There can be few events in people’s lives that are more traumatic and more distressing than divorce. At Hampshire Mediation we work with couples who are separating to try to make the process as straightforward as possible, building on issues which are common ground between the parties to develop sensible, workable and sustainable solutions to all the issues that accompany the end of a marriage, civil partnership or long term relationship. These will typically include arrangements for property, possessions, income and how any children of the separating couple will be looked after.
The arrangements for children are particularly important. The effect of divorce or separation on children can be enormous. They need reassurance and support throughout the process, and at the very time when their parents may be least able to give that support. The effect on them is only compounded if they see protracted argument between the parents, or if they start to feel that they are being used as a weapon or a bargaining chip. Working together in family mediation can ease some of the pressure, reduce the degree of acrimony and encourage cooperative working. All of this will reduce the effect of the divorce or separation.
Divorce is not only a traumatic business, it can also be an expensive one. Using mediation to resolve differences, work out how issues are going to be resolved and what future arrangements are going to be made will not only reduce the stress which is inevitably part of the process of divorce or separation, it will also help to keep the costs under control, something which will be important to both parties at what is always a time of financial stress.

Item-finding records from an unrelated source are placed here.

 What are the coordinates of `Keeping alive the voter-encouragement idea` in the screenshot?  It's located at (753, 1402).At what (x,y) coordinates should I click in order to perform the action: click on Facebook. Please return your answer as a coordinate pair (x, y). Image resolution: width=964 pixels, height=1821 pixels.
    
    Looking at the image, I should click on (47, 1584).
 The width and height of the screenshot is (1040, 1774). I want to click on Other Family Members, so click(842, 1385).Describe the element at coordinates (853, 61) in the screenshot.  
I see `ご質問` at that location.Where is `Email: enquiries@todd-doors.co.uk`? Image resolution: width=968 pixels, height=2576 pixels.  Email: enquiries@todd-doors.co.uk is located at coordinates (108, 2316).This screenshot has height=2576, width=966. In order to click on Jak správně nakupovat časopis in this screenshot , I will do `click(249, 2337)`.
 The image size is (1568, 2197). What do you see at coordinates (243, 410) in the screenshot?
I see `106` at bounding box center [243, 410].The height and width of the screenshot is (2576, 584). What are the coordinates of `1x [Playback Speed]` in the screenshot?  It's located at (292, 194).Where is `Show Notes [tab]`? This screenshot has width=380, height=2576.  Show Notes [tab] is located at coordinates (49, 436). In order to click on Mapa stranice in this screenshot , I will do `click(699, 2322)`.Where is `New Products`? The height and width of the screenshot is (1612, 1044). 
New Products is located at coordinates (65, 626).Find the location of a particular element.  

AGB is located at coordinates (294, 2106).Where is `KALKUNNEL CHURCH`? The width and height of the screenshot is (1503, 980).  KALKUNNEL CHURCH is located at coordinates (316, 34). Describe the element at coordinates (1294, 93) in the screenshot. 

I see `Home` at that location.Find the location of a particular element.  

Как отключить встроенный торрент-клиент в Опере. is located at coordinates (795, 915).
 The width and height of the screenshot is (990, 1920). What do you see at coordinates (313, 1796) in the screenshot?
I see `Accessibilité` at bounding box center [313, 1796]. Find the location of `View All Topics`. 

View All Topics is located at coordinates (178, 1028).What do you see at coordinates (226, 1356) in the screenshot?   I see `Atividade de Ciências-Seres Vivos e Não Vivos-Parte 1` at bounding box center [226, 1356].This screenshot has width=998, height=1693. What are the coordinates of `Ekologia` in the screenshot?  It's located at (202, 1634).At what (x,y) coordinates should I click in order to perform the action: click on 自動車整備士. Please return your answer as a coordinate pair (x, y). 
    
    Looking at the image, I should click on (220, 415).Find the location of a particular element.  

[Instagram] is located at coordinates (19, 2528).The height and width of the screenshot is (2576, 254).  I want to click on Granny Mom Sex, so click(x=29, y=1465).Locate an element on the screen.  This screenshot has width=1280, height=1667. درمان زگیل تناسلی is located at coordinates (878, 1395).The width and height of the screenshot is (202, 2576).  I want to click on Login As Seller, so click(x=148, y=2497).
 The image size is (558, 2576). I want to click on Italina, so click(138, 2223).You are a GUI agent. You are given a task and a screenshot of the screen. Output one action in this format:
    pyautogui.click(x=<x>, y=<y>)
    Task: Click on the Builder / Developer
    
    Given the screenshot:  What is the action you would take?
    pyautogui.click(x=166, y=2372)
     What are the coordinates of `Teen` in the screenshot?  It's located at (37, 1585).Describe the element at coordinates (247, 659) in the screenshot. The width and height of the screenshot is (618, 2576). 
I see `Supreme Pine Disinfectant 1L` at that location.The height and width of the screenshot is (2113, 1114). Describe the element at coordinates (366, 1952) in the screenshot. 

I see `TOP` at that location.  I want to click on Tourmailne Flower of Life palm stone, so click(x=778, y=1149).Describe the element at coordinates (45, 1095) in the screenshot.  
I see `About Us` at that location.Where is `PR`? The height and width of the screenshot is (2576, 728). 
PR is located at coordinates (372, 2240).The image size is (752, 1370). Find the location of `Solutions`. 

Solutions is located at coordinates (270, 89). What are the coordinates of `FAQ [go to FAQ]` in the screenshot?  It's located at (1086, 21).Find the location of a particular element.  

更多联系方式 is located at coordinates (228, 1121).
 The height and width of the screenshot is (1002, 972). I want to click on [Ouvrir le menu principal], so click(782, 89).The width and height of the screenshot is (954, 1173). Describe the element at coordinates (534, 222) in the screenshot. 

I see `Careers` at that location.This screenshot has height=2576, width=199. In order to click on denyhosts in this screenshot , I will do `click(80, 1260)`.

Family mediation differs a little from other forms of mediation, but the principles are the same. It is still a voluntary and confidential process in which the two people involved arrive at a decision which is best for them and are assisted by an impartial mediator.
It begins with the completion of a simple form in which you describe your circumstances and once that is completed each party separately attends an initial assessment meeting at which you can discuss the situation and what you want to achieve from the separation process confidentially with the mediator. Usually each person attends this initial individual meeting alone, but you can bring a family member or friend if you so wish. It is also an opportunity for you to find out more about the mediation process and to decide whether or not it can help you.
After the assessment session, if both parties agree the mediation will begin at the next session. Typically there may be between 3 and 6 sessions, depending on what the participants want to discuss and on the complexity of the issues involved. When an agreement has been reached the mediator will draw up a formal Mediation Summary for the participants.
Our family practice is governed by the Code of Practice for Family Mediators published by the Family Mediation Council. You can download a copy of the code here.
The meetings take place at venues across Hampshire and the surrounding counties.